* PROMPT *
In the listing below, which lines contain the string "agent"? Copy them all.

* INPUT DATA *
——————

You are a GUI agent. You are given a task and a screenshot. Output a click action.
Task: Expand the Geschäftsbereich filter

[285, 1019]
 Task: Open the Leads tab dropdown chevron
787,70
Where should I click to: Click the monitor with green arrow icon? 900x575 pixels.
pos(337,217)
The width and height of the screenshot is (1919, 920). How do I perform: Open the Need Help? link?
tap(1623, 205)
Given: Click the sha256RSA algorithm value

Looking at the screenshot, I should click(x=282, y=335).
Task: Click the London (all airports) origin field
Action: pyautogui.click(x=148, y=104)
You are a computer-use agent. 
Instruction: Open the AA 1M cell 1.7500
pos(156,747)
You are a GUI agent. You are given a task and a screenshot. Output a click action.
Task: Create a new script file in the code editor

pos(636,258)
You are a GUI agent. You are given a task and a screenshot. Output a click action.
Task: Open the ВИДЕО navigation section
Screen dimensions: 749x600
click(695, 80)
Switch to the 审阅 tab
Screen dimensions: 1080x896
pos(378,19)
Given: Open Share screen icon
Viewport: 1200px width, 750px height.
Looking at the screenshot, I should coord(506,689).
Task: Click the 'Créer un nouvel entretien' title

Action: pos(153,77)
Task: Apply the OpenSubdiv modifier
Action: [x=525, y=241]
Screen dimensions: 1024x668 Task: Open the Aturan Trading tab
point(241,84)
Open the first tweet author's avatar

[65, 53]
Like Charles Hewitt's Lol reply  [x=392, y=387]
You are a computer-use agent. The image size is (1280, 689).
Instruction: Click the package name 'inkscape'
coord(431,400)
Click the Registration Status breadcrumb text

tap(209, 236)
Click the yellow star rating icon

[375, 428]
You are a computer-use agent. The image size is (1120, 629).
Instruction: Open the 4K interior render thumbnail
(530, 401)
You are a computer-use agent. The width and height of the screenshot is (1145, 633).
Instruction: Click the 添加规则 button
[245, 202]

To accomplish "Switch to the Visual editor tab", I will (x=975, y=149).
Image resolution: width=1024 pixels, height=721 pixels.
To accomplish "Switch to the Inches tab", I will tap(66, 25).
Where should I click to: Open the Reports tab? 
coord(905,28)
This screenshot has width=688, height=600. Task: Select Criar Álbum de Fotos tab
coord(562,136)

——————

* SOLUTION *
You are a GUI agent. You are given a task and a screenshot. Output a click action.
You are a computer-use agent. 
You are a GUI agent. You are given a task and a screenshot. Output a click action.
You are a GUI agent. You are given a task and a screenshot. Output a click action.
You are a computer-use agent. The image size is (1280, 689).
You are a computer-use agent. The image size is (1120, 629).
You are a computer-use agent. The width and height of the screenshot is (1145, 633).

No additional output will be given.